The main difficulty is obtaining sufficient observations to be able to predict their orbits with enough certainty to find out if they could hit us at some point.

"When an asteroid makes a close pass to Earth, the gravitational pull from our planet changes the asteroid`s orbit," said Edward Beshore of the University of Arizona, Tucson, deputy principal investigator for NASA`s OSIRIS-REx asteroid sample return mission.

"However, how this change will affect the evolution of the asteroid`s orbit is difficult for us to predict because there are also other small forces continuously acting on the asteroid to change its orbit. The most significant of these smaller forces is the Yarkovsky effect-a minute push on an asteroid that happens when it is warmed up by the Sun and then later re-radiates this heat in a different direction as infrared radiation," he stated.

The Yarkovsky effect happens simply because it takes time for things to heat up and cool down. Objects tend to be coldest just before dawn and warmest at mid-afternoon, after hours of illumination by the high Sun.

NASA`s OSIRIS-REx mission (Origins, Spectral Interpretation, Resource Identification, Security, and Regolith Explorer) will make the most precise measurements of the Yarkovsky effect to date by visiting a PHA called "1999 RQ36" or just "RQ36."

"For such a large object, it has one of the highest known probabilities of impacting Earth, a 1 in 2,400 chance late in the 22nd century, according to calculations by Steve Chesley, an astronomer at NASA`s Jet Propulsion Laboratory," said Beshore. RQ36 is about 457 meters (500 yards) across.

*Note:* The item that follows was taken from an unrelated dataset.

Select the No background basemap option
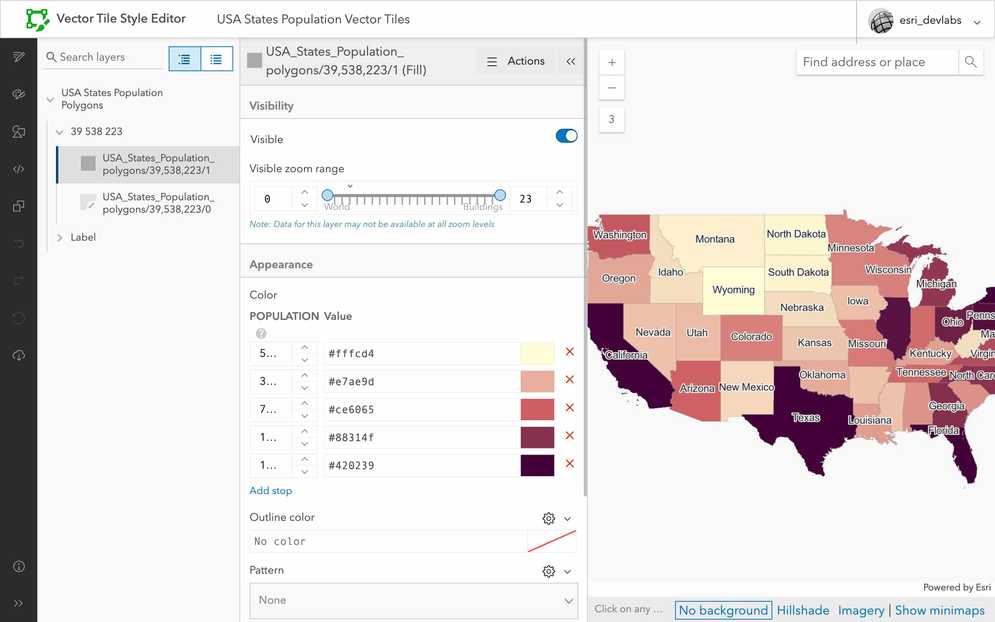 [x=722, y=610]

The best measurements of the Yarkovsky effect are made when an asteroid`s position is precisely known.

"If an asteroid comes very close, we can get radar observations on it," said Beshore.

"With radar measurements, we get very good data on its range and therefore can constrain one aspect of its orbit very well. If we can get that measurement a couple of times (or more) over a few years, it helps us understand its orbital behavior and we can start to make an estimate of the Yarkovsky effect. We estimate the position of the asteroid and what its orbit must be like by using Newtonian and relativistic physics. If we see a deviation from the estimated position, then it must be due to the sum of all these other small forces, and the greatest of these we believe to be the Yarkovsky effect," he explained.

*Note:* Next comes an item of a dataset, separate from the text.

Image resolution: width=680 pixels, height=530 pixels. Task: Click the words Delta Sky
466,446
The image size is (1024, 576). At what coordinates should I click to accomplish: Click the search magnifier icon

Measurements like these enabled the team to estimate the very small force of the Yarkovsky effect on RQ36 -- about equal to the weight felt when holding three grapes, according to Beshore.

"Although very small, this force is constant and adds up over time to significantly change the asteroid`s orbit," added Beshore.

Scheduled for launch in 2016, OSIRIS-REx will arrive at RQ36 in 2018 and orbit the asteroid until 2021. By communicating continuously with a spacecraft in orbit around RQ36, the team will get a much better idea of the asteroid`s orbit.

"We expect OSIRIS-REx will enable us to make an estimate of the Yarkovsky force on RQ36 at least twice as precise as what`s available now," said Jason Dworkin, OSIRIS-REx project scientist at NASA`s Goddard Space Flight Center in Greenbelt, Md.

The team will use what it learns about the Yarkovsky effect on RQ36 to help estimate the effects on other asteroids.

The key to all these strategies is to discover the asteroid well in advance of its impact date and attempt to deflect it early, added Beshore.